▶ **Trecho do documento**
====
Pois bem, apesar de algumas críticas contundentes e de polêmicas levantadas por alguns juristas, não resta a menor dúvida de que a afetividade constitui um princípio jurídico aplicado ao âmbito familiar. Conforme bem aponta Ricardo Lucas Calderon, em sua dissertação de mestrado defendida na UFPR, “parece possível sustentar que o Direito deve laborar com a afetividade e que sua atual consistência indica que se constitui em princípio no sistema jurídico brasileiro. A solidificação da afetividade nas relações sociais é forte indicativo de que a análise jurídica não pode restar alheia a este relevante aspecto dos relacionamentos. A afetividade é um dos princípios do direito de família brasileiro, implícito na Constituição, explícito e implícito no Código Civil e nas diversas outras regras do ordenamento”.[2]
Dessa forma, apesar da falta de sua previsão expressa na legislação, percebe-se que a sensibilidade dos juristas é capaz de demonstrar que a afetividade é um princípio do nosso sistema. Como é cediço, os princípios jurídicos são concebidos como abstrações realizadas pelos intérpretes, a partir das normas, dos costumes, da doutrina, da jurisprudência e de aspectos políticos, econômicos e sociais. Na linha do exposto por José de Oliveira Ascensão, os princípios são como “grandes orientações que se depreendem, não apenas do complexo legal, mas de toda a ordem jurídica”.[3] Eles estruturam o ordenamento, gerando consequências concretas, por sua marcante função para a sociedade. E não restam dúvidas que a afetividade constitui um código forte no Direito Contemporâneo, gerando alterações profundas na forma de se pensar a família brasileira. Vejamos três consequências pontuais, perceptíveis nos últimos anos.
De início, como primeira consequência, a afetividade contribuiu para o reconhecimento jurídico da união homoafetiva, expressão cunhada por Maria Berenice Dias, como entidade familiar. Após um longo trajeto -, que se iniciou pela negação absoluta de direitos, passou pelo tratamento como sociedade de fato e chegou ao enquadramento como família -, o Direito Brasileiro passou a tratar a união entre pessoas do mesmo sexo como comunidade equiparada à união estável. A culminância de tal conclusão se deu com a histórica decisão do STF de 5 de maio de 2011, publicada no seu Informativo n. 625.
====
▶ **Informações mostradas**
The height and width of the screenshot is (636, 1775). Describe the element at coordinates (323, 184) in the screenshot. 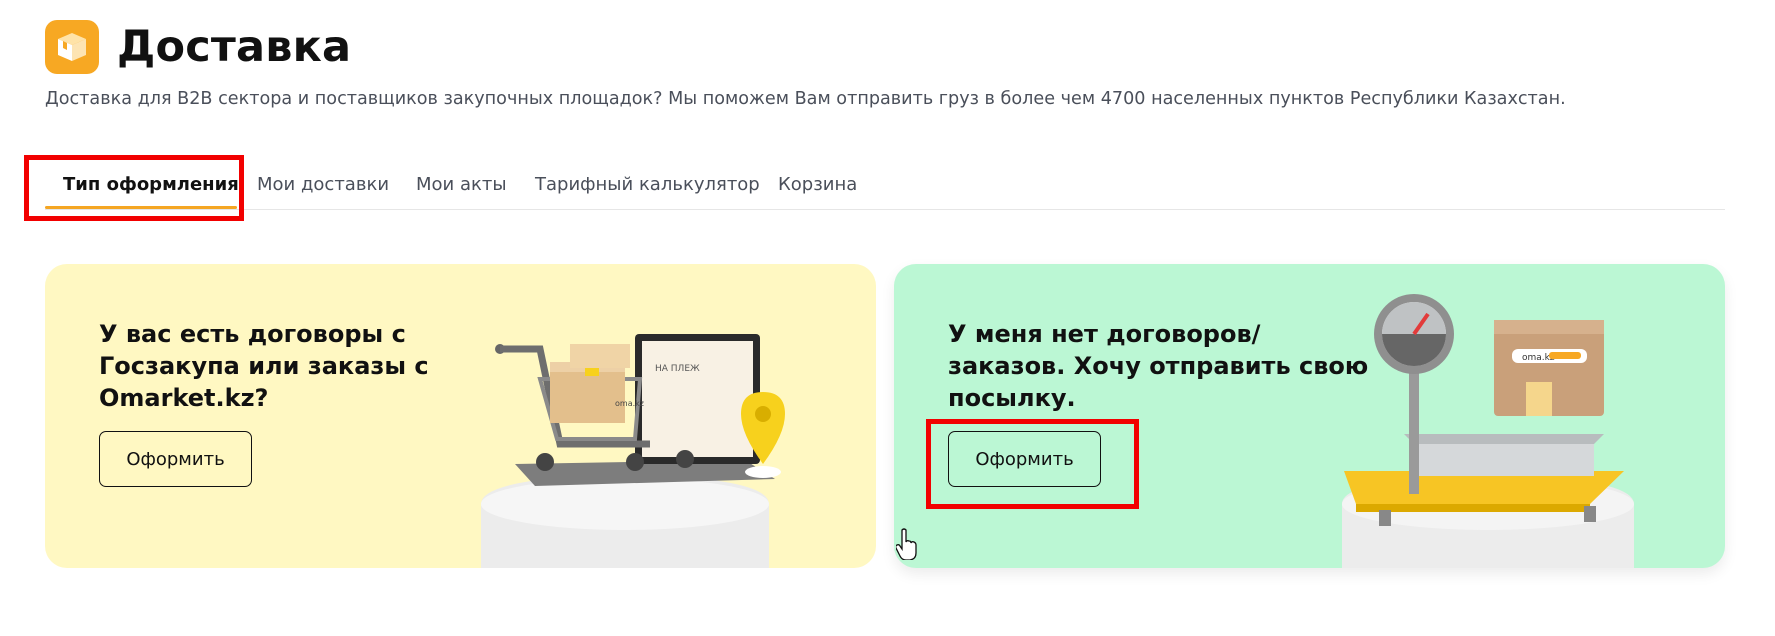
====
▶ **Tarefas propostas**
1. Segundo o trecho sobre a afetividade no direito de família, por que a análise jurídica não pode ficar alheia à afetividade? Responda em uma a três frases.
2. Prolongue o trecho sobre a afetividade no direito de família, começando logo após a última frase apresentada.
A listagem acima é um material à parte, sem ligação com o trecho sobre a afetividade.

▶ **Respostas por tarefa**
1. Porque a afetividade se solidificou nas relações sociais. Essa solidificação é um forte indicativo de que a análise jurídica não pode deixar de lado esse aspecto relevante dos relacionamentos.

2.
Uma segunda consequência a ser pontuada é a admissão da reparação por danos em decorrência do abandono afetivo. Em decisão anterior, o STJ acabou por concluir que não caberia indenização a favor do filho em face do pai que o abandona moralmente (STJ, REsp 757.411/MG, Rel. Min. Fernando Gonçalves, Quarta Turma, julgado em 29/11/2005, DJ 27/03/2006, p. 299). Sustentou-se que não haveria qualquer ato ilícito na conduta do pai que abandona afetivamente o filho, pois o afeto não pode ser imposto na referida relação parental, não sendo o caso da existência de um dever jurídico de convivência.
Demonstrando evolução quanto ao tema, surgiu mais recente decisão do próprio STJ em revisão à ementa anterior, ou seja, admitindo a reparação civil pelo abandono afetivo (STJ, REsp 1.159.242/SP, Rel. Min. Nancy Andrighi, Terceira Turma, julgado em 24/04/2012, DJe 10/05/2012).Em sua relatoria, a Min. Nancy Andrighi ressaltou que o dano moral estaria presente diante de uma obrigação inescapável dos pais em dar auxílio psicológico aos filhos. Aplicando a ideia do cuidado como valor jurídico, a magistrada deduziu pela presença do ilícito e da culpa do pai pelo abandono afetivo, expondo frase que passou a ser repetida nos meios sociais e jurídicos: “amar é faculdade, cuidar é dever”. Apesar do voto contrário do Min. Massami Ueda, na linha do julgado antecedente, a relatoria foi seguida pelos Ministros Sidnei Beneti e Paulo de Tarso Sanseverino.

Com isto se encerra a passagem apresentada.